# WHAT YOU NEED TO DO
Reproduce the items below with every instance of "Viewport" swapped for "Window" and all other text left unchanged. Leave the pictures out of your answer.

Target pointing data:
▽

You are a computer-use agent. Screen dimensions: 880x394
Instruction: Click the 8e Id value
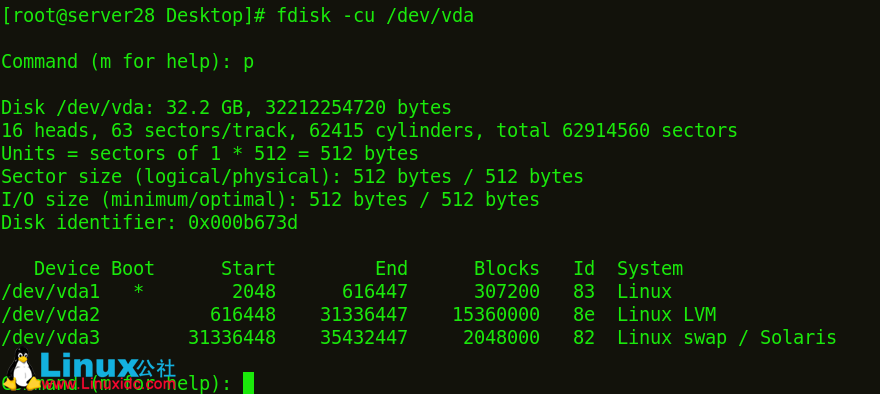coord(584,314)
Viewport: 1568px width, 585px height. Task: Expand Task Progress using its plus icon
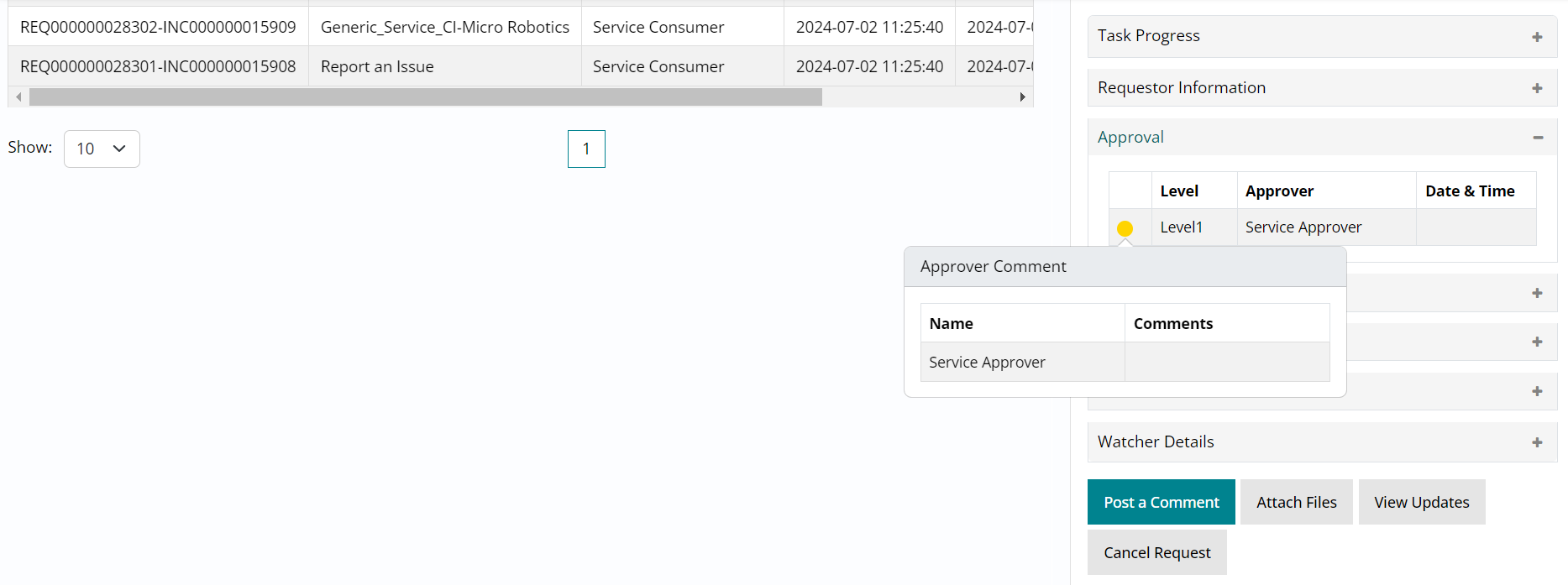(1537, 37)
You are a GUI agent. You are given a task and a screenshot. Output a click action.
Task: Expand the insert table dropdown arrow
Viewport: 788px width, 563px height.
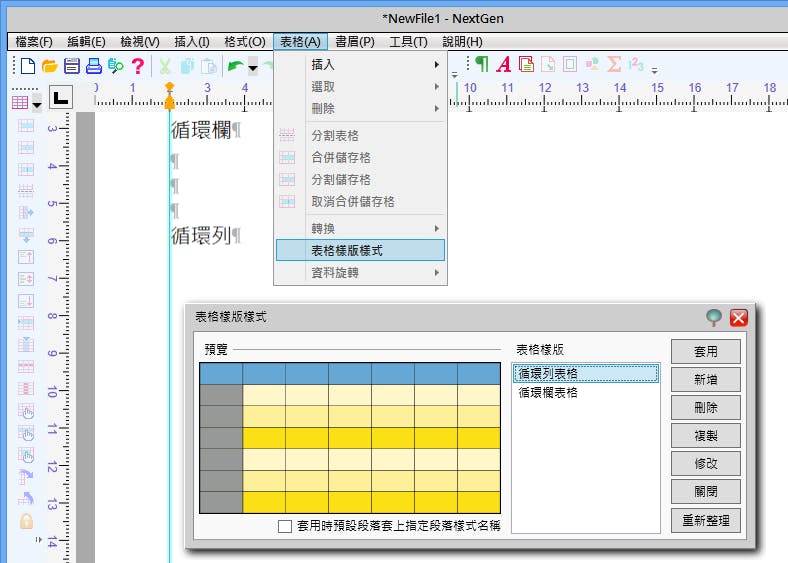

△

# ANSWER FOR THE TASK
You are a computer-use agent. Screen dimensions: 880x394
Instruction: Click the 8e Id value
coord(584,314)
Window: 1568px width, 585px height. Task: Expand Task Progress using its plus icon
(1537, 37)
You are a GUI agent. You are given a task and a screenshot. Output a click action.
Task: Expand the insert table dropdown arrow
Window: 788px width, 563px height.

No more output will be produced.